» **Exercise instructions**: Write out the records below, copying without changes the stretch from the line containing "I will pos(456,819)." through the line containing "Action: click(x=668, y=1102)", both included.

» **Data to process**:
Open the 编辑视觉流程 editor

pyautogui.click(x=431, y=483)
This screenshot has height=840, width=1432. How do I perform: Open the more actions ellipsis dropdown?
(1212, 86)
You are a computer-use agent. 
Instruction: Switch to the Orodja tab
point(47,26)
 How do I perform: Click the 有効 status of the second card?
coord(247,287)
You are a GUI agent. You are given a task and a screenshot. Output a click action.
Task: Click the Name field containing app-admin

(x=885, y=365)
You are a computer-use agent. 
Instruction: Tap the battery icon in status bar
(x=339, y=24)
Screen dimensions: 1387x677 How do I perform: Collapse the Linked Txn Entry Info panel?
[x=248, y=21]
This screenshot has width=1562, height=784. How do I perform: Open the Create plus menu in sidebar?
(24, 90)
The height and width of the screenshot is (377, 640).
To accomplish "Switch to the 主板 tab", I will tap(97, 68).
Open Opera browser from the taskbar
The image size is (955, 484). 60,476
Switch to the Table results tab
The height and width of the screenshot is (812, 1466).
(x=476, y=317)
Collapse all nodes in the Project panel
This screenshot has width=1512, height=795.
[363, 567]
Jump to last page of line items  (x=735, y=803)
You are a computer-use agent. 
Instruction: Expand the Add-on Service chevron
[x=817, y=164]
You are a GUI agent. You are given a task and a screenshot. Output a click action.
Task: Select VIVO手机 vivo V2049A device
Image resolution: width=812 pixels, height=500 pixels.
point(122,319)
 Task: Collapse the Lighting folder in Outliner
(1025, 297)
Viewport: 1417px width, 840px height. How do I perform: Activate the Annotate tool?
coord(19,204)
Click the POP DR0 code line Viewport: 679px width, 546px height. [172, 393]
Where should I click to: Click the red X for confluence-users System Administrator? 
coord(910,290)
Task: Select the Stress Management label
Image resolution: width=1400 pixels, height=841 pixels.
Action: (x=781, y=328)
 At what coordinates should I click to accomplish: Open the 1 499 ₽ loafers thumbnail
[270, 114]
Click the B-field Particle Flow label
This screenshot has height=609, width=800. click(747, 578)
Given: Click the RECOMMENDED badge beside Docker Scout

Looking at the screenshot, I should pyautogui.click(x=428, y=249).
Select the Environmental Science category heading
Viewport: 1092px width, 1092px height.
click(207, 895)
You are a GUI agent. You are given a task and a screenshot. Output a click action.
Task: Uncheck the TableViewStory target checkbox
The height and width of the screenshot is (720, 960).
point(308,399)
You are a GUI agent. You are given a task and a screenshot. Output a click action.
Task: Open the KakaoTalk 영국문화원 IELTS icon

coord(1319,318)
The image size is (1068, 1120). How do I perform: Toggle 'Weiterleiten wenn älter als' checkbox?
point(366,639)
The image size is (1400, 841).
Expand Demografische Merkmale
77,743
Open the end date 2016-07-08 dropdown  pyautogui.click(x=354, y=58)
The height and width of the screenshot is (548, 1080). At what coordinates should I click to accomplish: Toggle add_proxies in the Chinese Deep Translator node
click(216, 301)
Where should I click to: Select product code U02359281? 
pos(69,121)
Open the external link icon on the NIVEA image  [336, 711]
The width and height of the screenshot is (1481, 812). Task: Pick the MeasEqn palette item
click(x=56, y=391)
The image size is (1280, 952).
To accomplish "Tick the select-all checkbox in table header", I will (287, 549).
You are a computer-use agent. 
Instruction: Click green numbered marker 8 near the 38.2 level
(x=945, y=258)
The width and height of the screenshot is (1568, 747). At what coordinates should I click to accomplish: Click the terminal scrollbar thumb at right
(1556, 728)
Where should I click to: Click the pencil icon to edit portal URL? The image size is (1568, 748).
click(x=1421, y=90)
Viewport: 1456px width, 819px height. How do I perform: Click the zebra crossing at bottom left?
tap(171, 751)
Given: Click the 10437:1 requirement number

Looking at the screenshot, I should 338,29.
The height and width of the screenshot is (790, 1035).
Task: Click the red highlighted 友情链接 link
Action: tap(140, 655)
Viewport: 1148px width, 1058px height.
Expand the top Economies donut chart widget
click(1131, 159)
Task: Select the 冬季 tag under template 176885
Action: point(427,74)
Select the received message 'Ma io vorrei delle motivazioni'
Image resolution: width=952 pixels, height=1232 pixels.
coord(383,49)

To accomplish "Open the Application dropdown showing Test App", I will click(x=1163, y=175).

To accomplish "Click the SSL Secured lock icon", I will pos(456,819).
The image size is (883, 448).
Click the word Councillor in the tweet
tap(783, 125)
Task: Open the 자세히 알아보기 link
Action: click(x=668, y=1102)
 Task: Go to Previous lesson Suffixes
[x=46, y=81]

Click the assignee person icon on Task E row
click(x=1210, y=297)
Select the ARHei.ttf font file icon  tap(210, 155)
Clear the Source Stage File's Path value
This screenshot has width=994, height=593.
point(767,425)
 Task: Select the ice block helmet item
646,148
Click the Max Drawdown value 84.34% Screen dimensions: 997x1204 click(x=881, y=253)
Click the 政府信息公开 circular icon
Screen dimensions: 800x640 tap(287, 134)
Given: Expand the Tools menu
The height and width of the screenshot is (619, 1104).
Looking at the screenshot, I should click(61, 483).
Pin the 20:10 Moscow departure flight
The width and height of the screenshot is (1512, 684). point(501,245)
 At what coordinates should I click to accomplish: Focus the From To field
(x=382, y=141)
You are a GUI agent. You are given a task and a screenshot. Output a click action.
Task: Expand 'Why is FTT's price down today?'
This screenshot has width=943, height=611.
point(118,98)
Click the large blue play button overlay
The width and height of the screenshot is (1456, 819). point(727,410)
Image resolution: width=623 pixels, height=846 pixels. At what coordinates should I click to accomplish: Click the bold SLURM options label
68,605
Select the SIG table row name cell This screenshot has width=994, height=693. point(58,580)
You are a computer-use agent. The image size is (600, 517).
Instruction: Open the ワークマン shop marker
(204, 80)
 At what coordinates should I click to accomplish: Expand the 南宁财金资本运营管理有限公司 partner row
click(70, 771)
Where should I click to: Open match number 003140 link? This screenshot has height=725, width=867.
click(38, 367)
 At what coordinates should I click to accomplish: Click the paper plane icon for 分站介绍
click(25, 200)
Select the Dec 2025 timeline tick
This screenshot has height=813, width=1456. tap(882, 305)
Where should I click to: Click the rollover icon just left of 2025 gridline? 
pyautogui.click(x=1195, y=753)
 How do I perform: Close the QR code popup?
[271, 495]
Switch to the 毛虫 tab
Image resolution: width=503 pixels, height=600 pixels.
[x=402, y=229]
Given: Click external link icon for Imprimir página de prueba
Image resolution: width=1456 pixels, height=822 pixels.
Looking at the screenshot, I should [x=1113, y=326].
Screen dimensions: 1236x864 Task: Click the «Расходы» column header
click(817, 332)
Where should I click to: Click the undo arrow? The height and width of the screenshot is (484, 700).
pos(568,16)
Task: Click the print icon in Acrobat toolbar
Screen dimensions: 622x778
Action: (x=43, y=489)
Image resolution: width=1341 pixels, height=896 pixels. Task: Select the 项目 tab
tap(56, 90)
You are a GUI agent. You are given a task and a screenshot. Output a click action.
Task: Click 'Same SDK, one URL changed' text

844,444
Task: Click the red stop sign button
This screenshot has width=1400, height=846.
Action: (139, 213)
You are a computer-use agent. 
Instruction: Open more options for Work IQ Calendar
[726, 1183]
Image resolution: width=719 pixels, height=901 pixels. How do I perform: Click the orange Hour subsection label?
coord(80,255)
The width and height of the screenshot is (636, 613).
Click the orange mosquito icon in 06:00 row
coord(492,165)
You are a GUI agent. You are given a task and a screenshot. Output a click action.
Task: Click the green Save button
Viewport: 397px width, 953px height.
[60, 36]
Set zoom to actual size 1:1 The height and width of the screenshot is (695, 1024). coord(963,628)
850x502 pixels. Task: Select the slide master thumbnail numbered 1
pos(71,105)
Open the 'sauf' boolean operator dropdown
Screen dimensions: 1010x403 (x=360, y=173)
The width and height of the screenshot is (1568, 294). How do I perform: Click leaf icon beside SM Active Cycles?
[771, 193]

» **Final result**:
To accomplish "Click the SSL Secured lock icon", I will pos(456,819).
The image size is (883, 448).
Click the word Councillor in the tweet
tap(783, 125)
Task: Open the 자세히 알아보기 link
Action: click(x=668, y=1102)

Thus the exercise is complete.